HumanInsight EFFECT OF A WEB-BASED MANAGEMENT PLATFORM ON HYPERTENSION CONTROL IN COMMUNITY: A RANDOMIZED CLINICAL TRIAL
J Hypertens. 2022 Jun 1;40(Suppl 1):e31. doi: 10.1097/01.hjh.0000835548.09751.c8.
ABSTRACT
OBJECTIVE: To assess the effect of multi-component intervention delivered by a web-based platform on improving blood pressure control rate.
DESIGN AND METHOD: A cluster andomised clinical trial of a hypertension management program was conducted from January 1 to December 31, 2018 in 66 communities. Communities were andomised to either the intervention group (usual care combined with multi-component intervention delivered by a web-based platform) or control group (usual care only). The intervention included health education, lifestyle modification, self-monitoring and treatment. In order to support the implementation of intervention program, a web based-platform was established. Automated classification and personalized follow-up schedule would be generated by prespecified algorithm according to the patients' information. The primary outcome was the change in blood pressure control rate from baseline to 12 months among hypertension patients in the intervention and control group. The secondary outcomes were the changes in blood pressure and lifestyle factors.

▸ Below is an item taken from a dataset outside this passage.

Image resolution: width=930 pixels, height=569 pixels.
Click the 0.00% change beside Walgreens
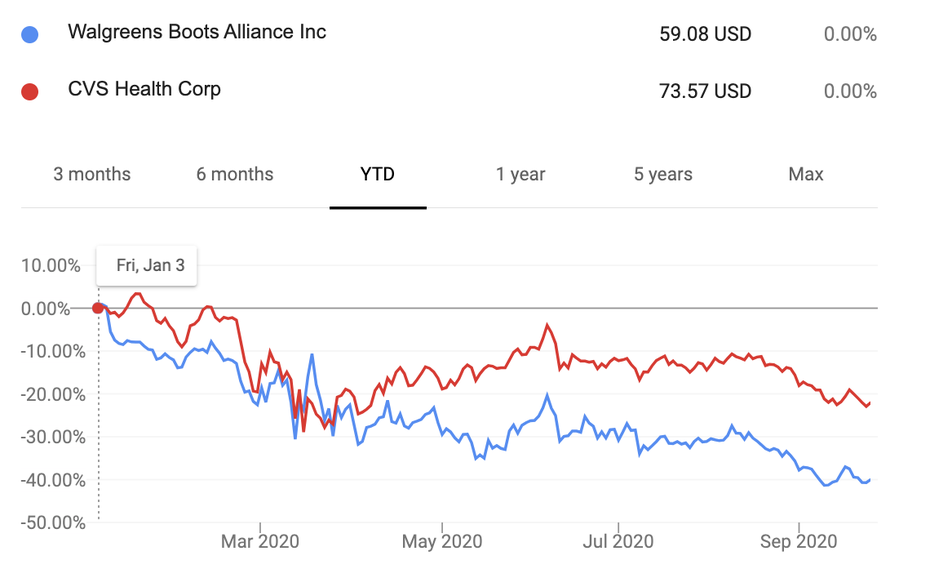point(850,34)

RESULTS: A total of 3,872 participants (2,994 in the intervention group and 878 in control group) were included in the analysis. Blood pressure control rate at baseline was 31.4% in the intervention group and 30.2% in the control group. After 12 months of the intervention, the blood pressure control rate for the intervention group compared with the control group was significantly higher (65.9% vs 42.0%; odds ratio, 1.25; 95%CI,1.19-1.32; P < 0.001). The intervention effect on systolic blood pressure was -8.0 mmHg (95%CI, -9.8 to -6.2 mmHg; P < 0.001) and on diastolic blood pressure was -1.7 mmHg (95%CI, -2.8 to -0.6 mmHg, P = 0.003). The blood pressure control rate showed a gradual increment throughout the whole intervention duration. What's more, greater improvement was observed in the proportion of regular exercise (17.8%; 95%CI, 15.3%-20.3%; P < 0.001).
CONCLUSIONS: This trial found that a multi-component intervention delivered by a web-based platform appeared to be more effective than usual care, leading to measurable benefits such as lower blood pressure, improved hypertension control, and adoption of healthy lifestyle habits. Telemedicine may be a better way to manage hypertension patients in community.